First furry convention, held from 1989 to 2003

ConFurence was the first exclusively furry convention, held annually in southern California from 1989 to 2003. The large furry presence at the BayCon science fiction conventions instigated Mark Merlino and Rod O'Riley to throw "furry parties" at Westercon, Baycon, and other west coast sci-fi conventions in the late '80s. This led to the test gathering in 1989, ConFurence Zero.

The convention became well known in mainstream media and among the furry fandom for its sexual themes. Samuel Conway commented, “by ConFurence 6 it looked like PrideFest," although Mark Merlino claims nothing special happened at the convention.

==History==
After trying the Red Lion hotel, Confurence 0 was held at the Holiday Inn Bristol Plaza in Costa Mesa, California, on January 21 to 22, 1989. According to Joe Strike, While attendance for this first serious attempt to create a "funny animal fandom" convention was sparse at 65 persons, it was enough to encourage the Californians to attempt a full-fledged furry convention next year. Attendance was doubled to 130 for the first official ConFurence convention in January 1990, proving them right.

In 1997 Kare 11 reported adult oriented events going on at the convention. At the height of popularity in 1998, ConFurence 9 boasted the then-largest furry convention attendance of 1250.

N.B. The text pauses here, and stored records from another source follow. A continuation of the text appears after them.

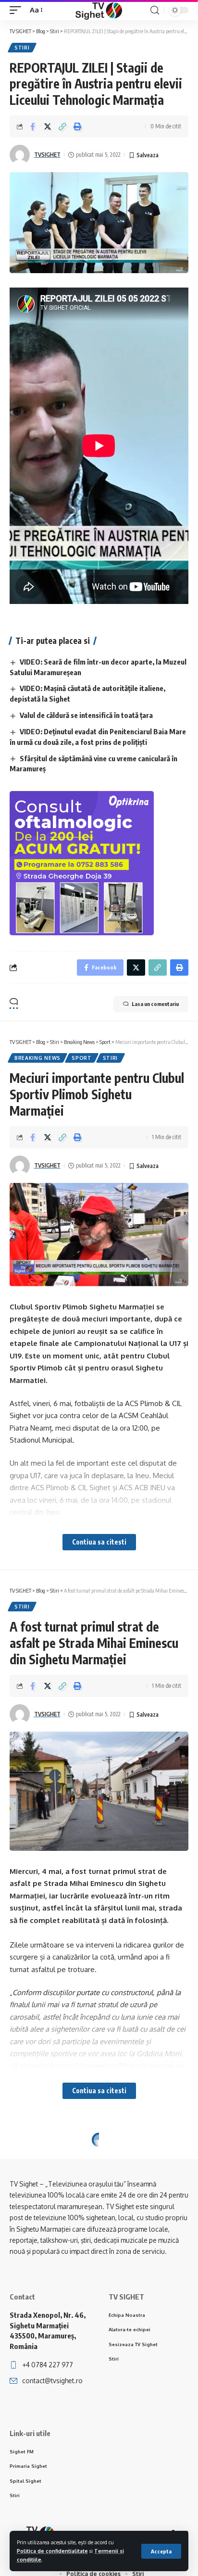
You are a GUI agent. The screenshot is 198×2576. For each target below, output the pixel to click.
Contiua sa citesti (99, 1542)
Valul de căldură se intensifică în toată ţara (86, 715)
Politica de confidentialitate (52, 2551)
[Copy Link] (62, 126)
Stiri (22, 47)
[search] (154, 10)
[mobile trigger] (18, 10)
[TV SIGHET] (98, 10)
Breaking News (37, 1058)
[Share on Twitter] (47, 126)
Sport (82, 1058)
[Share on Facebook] (32, 126)
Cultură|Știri (92, 2155)
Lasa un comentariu (155, 1004)
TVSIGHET (47, 154)
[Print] (77, 126)
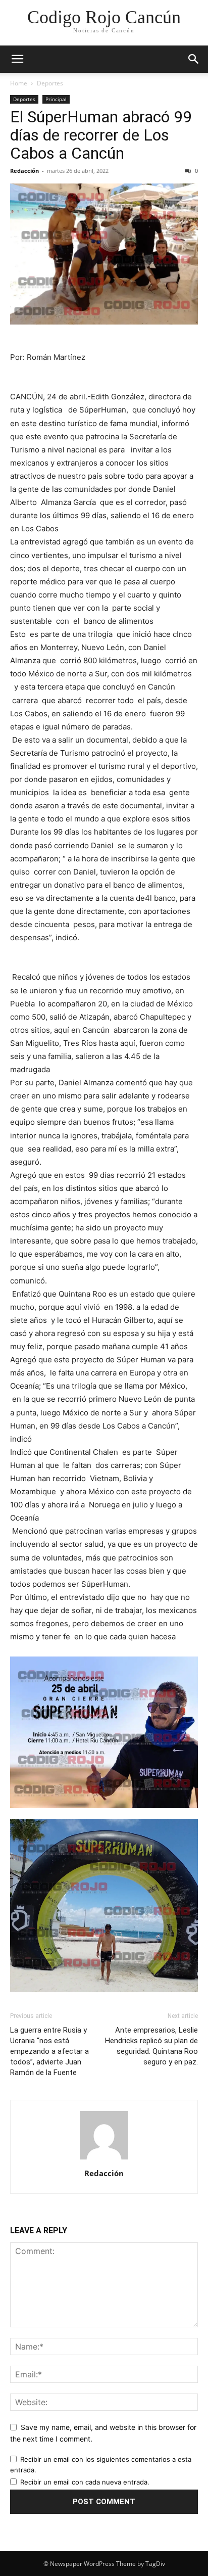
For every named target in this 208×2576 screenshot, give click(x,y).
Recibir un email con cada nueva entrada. (84, 2482)
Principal (56, 99)
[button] (17, 59)
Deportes (50, 83)
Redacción (24, 170)
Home (18, 83)
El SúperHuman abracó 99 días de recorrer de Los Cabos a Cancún (101, 135)
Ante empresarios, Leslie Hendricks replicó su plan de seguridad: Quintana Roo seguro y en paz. (151, 2046)
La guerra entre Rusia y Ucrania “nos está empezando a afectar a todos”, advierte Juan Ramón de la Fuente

Control of the ConFurence convention was transferred to Darrel Exline in 1999, who created a new entity called "The ConFurence Group" to run it, but by 2003 attendance had dwindled to 470 due to increased competition from other regional furry conventions and infighting among different factions of anthropomorphic fandom. The final ConFurence gathering gained notoriety when television crew from The Man Show appeared and attempted to interview attendees on camera.

With the demise of ConFurence, Mark Merlino and Robert Johnson Jr. teamed up to establish Califur in 2004 to continue the tradition of a furry convention in Southern California.